Mazzini, nuovi strumenti: «Stop alla fuga di pazienti»

Inaugurate la Pet e due risonanze magnetiche, diagnosi più accurate e rapide Di Giosia: evitiamo migrazioni a duemila utenti. Marsilio: servizi all’avanguardia
TERAMO . Niente più migrazioni fuori provincia per un esame strumentale. L’ospedale Mazzini è stato appena dotato di nuovi strumenti diagnostici che consentiranno di fornire risposte ai pazienti senza costringerli a spostarsi verso strutture sanitarie di altre Asl. Si tratta di una Pet e di due risonanze magnetiche, queste ultime da 3 e 1,5 Tesla, già in funzione nel presidio di Villa Mosca. La prima, in particolare, è una macchina all’avanguardia che va ha colmare un gap dell’azienda sanitaria teramana sulla cosiddetta «tecnologia pesante», con un investimento da parte della Regione di circa sette milioni di euro per tutte e tre le attrezzature. Per il taglio del nastro, ieri mattina, al Mazzini sono arrivati il governatore Marco Marsilio e l’assessore alla sanità Nicoletta Verì. Presente anche l’assessore regionale eletto in provincia Pietro Quaresimale. Ad accoglierli il direttore generale della Asl Maurizio Di Giosia, gli altri vertici dell’azienda, tra cui il direttore sanitario Maurizio Brucchi, e una folta platea di medici e infermieri che utilizzeranno i macchinari appena acquistati.
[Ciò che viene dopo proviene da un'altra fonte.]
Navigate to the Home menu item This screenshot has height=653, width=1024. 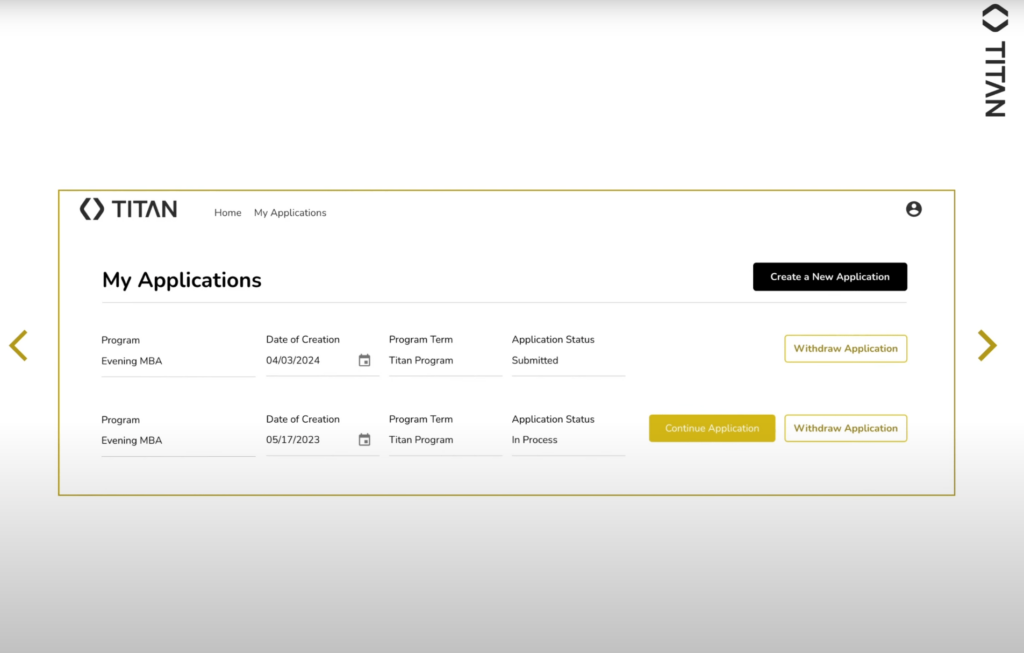pyautogui.click(x=227, y=213)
Palpabile l’emozione del manager. «Il dato fondamentale», spiega, «è che duemila cittadini non dovranno più andare in altre province per un controllo». Le nuove apparecchiature e nello specifico la Pet, «unica in Italia per caratteristiche», tiene a sottolineare Di Giosia, potenzieranno le diagnosi oncologiche, cardiologiche e neurologiche. «Concludiamo con queste dotazioni il percorso di sviluppo della diagnostica nelle discipline specialistiche», spiega il direttore generale, «con una giornata da ascrivere negli annali grazie alla vicinanza della Regione e dei suoi rappresentanti». E per Marsilio l’investimento sulla Asl teramana è il segno concreto dell’impegno del governo regionale sul fronte della salute pubblica. «L’era della marginalizzazione della sanità abruzzese è finita», afferma il governatore, «abbiamo inaugurato un’apparecchiatura che, per innovazione e tecnologia all’avanguardia, non ha nessuno in Italia». Il presidente sottolinea il clima «di comunità e di orgoglio per i risultati da raggiungere» che si respira nella struttura sanitaria teramana e pone in risalto l’efficienza rispetto alle direttive regionali anche sul versante delle nomine dei primari.
Su questo tema si sofferma anche Verì, evidenziando la solerzia con cui la Asl «più rapidamente delle altre procede con bandi e assunzioni». L’assessore sottolinea «attenzione e consapevolezza nella gestione in coordinamento di tutte le attività» come elementi riscontrati nella struttura sanitaria capaci di produrre, grazie anche ai nuovi strumenti, risultati sempre più efficaci. Le apparecchiature acquistate rappresentano un «valore aggiunto per tutta la provincia», evidenzia il vice sindaco Giovanni Cavallari, «consentiranno agli operatori di lavorare meglio ed eviteranno pellegrinaggi ai pazienti».